What do you think? @braxtoncuneo @jpmorgan98 @clemekay
If we are adding in the trace decorator, we could add in checks for default arguments through function inspection, and raise an error if a default argument is found.
If we want something that doesn't use decorators, it could be accomplished by inspecting functions for the functions that they call and recursively searching for default-argument-using functions.
I think having a list of known/frequently-appearing bugs is a good idea, perhaps on the website? It's not exactly a robust solution, but at the very least, it gives someone debugging a place to start.
@braxtoncuneo is there any downside to adding in the trace decorator? If not, I think that sounds like a nice solution.

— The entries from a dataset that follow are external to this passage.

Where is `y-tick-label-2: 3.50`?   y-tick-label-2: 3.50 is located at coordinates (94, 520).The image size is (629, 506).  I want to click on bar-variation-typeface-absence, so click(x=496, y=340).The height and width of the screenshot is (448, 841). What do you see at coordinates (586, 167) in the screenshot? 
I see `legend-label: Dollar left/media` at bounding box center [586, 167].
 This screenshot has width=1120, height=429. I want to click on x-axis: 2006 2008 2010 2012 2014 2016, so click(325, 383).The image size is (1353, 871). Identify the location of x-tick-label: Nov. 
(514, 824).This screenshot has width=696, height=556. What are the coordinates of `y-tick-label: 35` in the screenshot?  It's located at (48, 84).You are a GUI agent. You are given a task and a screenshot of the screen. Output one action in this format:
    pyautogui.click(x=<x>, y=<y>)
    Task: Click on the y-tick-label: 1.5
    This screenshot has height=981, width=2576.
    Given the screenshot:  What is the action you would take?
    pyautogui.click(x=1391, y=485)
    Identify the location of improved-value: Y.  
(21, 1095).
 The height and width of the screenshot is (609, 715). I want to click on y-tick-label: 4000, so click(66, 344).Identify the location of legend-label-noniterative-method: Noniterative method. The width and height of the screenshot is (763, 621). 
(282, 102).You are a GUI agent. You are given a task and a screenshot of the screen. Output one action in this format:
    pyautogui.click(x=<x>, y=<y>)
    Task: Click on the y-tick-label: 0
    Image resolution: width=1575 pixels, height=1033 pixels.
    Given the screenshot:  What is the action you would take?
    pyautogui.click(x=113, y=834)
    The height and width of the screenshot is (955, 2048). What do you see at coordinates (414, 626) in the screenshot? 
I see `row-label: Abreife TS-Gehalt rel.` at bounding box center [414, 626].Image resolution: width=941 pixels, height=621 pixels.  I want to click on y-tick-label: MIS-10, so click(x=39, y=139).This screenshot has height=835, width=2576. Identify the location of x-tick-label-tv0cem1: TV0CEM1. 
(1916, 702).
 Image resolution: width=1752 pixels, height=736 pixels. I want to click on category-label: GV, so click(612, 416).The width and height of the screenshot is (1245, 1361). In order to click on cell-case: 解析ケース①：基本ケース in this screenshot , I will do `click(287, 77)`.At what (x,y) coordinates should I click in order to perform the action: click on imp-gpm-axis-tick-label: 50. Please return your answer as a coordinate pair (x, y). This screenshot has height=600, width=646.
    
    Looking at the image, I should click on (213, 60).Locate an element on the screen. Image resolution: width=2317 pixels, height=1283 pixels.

Also, hopefully modularizing the code will help with tracking down changes
In fact, a few weeks ago I asked Braxton about anything I should keep in mind or look out for while developing to make sure I'm not causing GPU issues; maybe we should have a general page for "Seemingly innocuous things that nevertheless break gpu compatibility".
It could be a list of things that developers wouldn't necessarily think to avoid because they won't cause CPU issues but that we know will cause GPU issues, such as the use of some Numpy functions or passing objects outside of arrays.
It can then double as a place to start when trying to debug GPU issues!
If these bugs have been fixed does that mean we are ready for v0.12.0?
@jpmorgan98 As it stands, the bug fix PR was merged in yesterday #310, but the GPU regression tests for it failed.
Yes, the GitHub workflow run for the GPU regression test failed. Is that expected, @jpmorgan98? I have confirmed that the GPU regression test passes (running from our OSU CI machine), though.